TASK SET:
**1)** Please return the passage of the court opinion on post-arrest silence from "The United States" to "Fifth Amendment rights.", word for word.
**2)** In the court opinion on post-arrest silence, what issue did defense counsel raise in his opening statement?

DOCUMENT EXTRACT:
********

Miranda established that the prosecution may not use as a part of its case in chief a criminal defendant’s silence following his arrest and warning. This evidence, even though it might be relevant and probative, is normally excluded. But it is important to note that it is excluded for the purpose of protecting certain rights of the defendant. It is not excluded so that the defendant may freely and falsely create the impression that he has cooperated with the police when, in. fact, he has not.... Assuming the law would have excluded from evidence Fairchild’s silence had he not broached the subject of cooperation, once he did broach it the bar was lowered and he discarded the shield which the law had created to protect him. Michelson v. United States, 335 U.S. 469, 69 S.Ct. 213, 93 L.Ed. 168 (1948); Walder v. United States, 347 U.S. 62, 74 S.Ct. 354, 98 L.Ed. 503 (1954). (Emphasis provided)

The United States Fifth Circuit Court of Appeal concluded that “evidence of Fair-child’s Miranda silence was admissible for the purpose of rebutting the impression which he attempted to create: that he cooperated fully with the law enforcement authorities.” 505 F.2d 1383.

Thus we see that the Doyle proscription against referring to a defendant’s post-arrest silence is not without exceptions. Doyle itself stated that a defendant’s earlier silence may be shown to rebut a defense contention that the defendant had given an exculpatory story to the police after his arrest. In Fairchild, a defendant’s post-arrest silence was admissible to rebut a contention of active cooperation with the police when in fact the defendant had invoked his Fifth Amendment rights.

Additionally we have refused to reverse a conviction because a prosecutor referred to the defendant’s failure to sign the rights form in order to counter suggestions that the defendant’s attitude at the time of his arrest was one of nonchalance. State v. Brown, 395 So.2d 1301 (La.1981).2

The case we review here is another situation in which it can be fairly said that the defendant invited the state’s inquiry into *1194what happened in the early stages of the investigation. The state had a legitimate purpose in questioning the defendant and the investigating officer about the defendant’s arrest and defendant’s opportunity to explain what had happened. That was to rebut a defense contention that the prosecutor had failed to investigate the matter thoroughly before bringing charges against the defendant. Only coincidentally was there at the same time a prejudicial effect upon the defendant when this exploration also pointed up his post-arrest silence. The defendant himself broached the subject of a lack of investigation, which prompted the state’s attempt at refutation. The incidental consequence was that the defense lowered the bar and “discarded the [Fifth Amendment] shield which the law had created to protect him.” 505 F.2d 1383.

In his opening statement in this case, defense counsel raised the issue of the state’s failure to investigate the case before bringing forgery charges against the defendant. The following portion of defendant’s opening statement provides:

We’re going to admit Frederick Bell will get up on the witness stand to tell you that he cashed that check at St. Martin Bank. He’s not required to get up and say anything. But, we want you to hear his side of the story. He’s going to get up and say he cashed those three checks at St. Martin Bank, that he signed Lorena B. Jacquet’s name to those three checks that he cashed at St. Martin Bank. But, let me explain the situation under which it happened.

********

SUPPLIED INFORMATION:
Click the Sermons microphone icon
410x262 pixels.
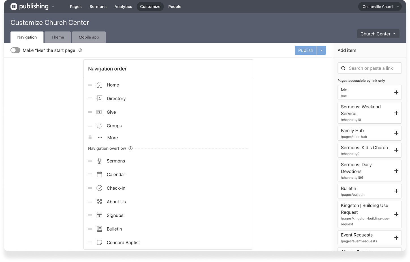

********

RESULTS BY TASK:
**1)**
The United States Fifth Circuit Court of Appeal concluded that “evidence of Fair-child’s Miranda silence was admissible for the purpose of rebutting the impression which he attempted to create: that he cooperated fully with the law enforcement authorities.” 505 F.2d 1383.

Thus we see that the Doyle proscription against referring to a defendant’s post-arrest silence is not without exceptions. Doyle itself stated that a defendant’s earlier silence may be shown to rebut a defense contention that the defendant had given an exculpatory story to the police after his arrest. In Fairchild, a defendant’s post-arrest silence was admissible to rebut a contention of active cooperation with the police when in fact the defendant had invoked his Fifth Amendment rights.

**2)** He raised the state's failure to investigate the case before bringing forgery charges against the defendant.